**WHAT TO DO**
When a line of the entries contains "named", please list that line.

**DATA RECORDS**
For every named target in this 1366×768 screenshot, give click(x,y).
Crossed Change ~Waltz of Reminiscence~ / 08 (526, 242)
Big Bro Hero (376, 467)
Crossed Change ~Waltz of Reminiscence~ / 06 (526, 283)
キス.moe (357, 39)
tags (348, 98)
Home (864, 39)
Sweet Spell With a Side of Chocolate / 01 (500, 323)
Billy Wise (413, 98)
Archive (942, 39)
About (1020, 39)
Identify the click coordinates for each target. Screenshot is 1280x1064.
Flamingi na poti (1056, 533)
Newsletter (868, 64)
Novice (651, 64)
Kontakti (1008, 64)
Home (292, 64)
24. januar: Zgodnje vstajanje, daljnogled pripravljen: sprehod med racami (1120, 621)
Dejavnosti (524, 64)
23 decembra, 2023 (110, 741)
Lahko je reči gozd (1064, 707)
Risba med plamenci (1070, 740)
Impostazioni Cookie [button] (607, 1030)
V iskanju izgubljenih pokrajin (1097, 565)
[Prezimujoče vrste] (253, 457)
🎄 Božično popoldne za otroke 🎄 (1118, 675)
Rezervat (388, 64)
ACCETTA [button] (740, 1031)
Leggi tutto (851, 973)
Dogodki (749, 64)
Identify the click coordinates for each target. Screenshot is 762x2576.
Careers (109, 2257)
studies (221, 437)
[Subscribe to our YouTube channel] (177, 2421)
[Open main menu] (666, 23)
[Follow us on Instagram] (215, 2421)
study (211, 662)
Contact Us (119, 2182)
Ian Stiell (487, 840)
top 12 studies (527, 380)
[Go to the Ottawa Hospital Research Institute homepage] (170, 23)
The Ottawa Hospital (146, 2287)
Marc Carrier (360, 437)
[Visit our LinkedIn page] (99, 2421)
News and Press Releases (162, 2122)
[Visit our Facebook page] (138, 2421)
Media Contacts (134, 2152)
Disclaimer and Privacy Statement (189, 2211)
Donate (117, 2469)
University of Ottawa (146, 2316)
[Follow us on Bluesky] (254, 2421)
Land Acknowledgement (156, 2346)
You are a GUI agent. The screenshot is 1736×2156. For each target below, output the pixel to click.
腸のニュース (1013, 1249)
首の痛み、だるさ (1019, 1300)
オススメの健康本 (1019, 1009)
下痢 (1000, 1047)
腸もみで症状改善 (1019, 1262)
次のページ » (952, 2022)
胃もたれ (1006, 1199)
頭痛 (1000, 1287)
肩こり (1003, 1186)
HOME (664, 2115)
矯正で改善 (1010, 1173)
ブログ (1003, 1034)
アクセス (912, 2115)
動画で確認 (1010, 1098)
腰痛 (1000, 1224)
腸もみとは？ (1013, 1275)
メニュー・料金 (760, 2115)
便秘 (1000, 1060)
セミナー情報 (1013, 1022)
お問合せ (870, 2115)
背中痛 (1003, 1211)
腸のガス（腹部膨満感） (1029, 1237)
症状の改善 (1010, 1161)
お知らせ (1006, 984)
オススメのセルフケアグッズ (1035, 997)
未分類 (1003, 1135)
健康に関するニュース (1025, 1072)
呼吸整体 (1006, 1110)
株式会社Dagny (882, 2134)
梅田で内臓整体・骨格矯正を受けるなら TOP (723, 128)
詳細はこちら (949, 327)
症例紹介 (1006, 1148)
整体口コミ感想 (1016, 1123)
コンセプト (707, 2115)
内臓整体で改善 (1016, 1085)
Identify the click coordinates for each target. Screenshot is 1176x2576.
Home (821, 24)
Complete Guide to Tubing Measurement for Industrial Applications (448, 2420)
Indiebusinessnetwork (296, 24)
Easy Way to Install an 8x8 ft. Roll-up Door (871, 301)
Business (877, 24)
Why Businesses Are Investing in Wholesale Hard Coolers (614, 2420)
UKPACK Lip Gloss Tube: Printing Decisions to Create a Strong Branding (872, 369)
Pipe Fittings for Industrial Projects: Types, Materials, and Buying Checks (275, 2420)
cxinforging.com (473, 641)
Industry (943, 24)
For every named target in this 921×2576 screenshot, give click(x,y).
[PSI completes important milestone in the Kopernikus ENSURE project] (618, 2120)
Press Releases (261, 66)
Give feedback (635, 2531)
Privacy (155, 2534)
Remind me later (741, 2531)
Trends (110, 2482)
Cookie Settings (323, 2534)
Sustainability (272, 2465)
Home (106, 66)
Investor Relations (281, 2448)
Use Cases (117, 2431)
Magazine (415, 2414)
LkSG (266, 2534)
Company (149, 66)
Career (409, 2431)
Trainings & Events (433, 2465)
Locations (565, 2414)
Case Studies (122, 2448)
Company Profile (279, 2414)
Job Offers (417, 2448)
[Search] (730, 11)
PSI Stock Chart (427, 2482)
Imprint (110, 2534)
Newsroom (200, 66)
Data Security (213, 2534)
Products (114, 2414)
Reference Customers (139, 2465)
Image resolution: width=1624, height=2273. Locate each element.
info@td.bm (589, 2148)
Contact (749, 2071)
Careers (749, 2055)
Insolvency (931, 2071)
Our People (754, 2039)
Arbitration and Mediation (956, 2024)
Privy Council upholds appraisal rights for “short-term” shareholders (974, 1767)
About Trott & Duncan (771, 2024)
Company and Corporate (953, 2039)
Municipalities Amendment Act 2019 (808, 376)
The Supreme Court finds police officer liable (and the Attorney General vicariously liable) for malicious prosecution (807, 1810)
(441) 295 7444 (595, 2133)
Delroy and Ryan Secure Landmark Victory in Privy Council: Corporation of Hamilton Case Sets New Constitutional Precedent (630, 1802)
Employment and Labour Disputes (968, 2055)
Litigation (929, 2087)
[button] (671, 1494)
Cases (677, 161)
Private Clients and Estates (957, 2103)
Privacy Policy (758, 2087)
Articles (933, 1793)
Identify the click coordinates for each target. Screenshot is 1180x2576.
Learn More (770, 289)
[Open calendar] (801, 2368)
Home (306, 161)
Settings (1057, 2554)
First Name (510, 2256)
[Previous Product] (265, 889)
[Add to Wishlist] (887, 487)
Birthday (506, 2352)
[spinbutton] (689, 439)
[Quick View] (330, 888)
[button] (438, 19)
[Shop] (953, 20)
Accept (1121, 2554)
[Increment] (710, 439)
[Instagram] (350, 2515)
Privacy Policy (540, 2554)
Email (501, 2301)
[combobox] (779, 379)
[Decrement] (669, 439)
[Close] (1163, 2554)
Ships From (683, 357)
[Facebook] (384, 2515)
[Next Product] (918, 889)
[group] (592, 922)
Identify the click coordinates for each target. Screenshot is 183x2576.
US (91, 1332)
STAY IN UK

**RESULT**
For every named target in this 1366×768 screenshot, give click(x,y).
For every named target in this 921×2576 screenshot, give click(x,y).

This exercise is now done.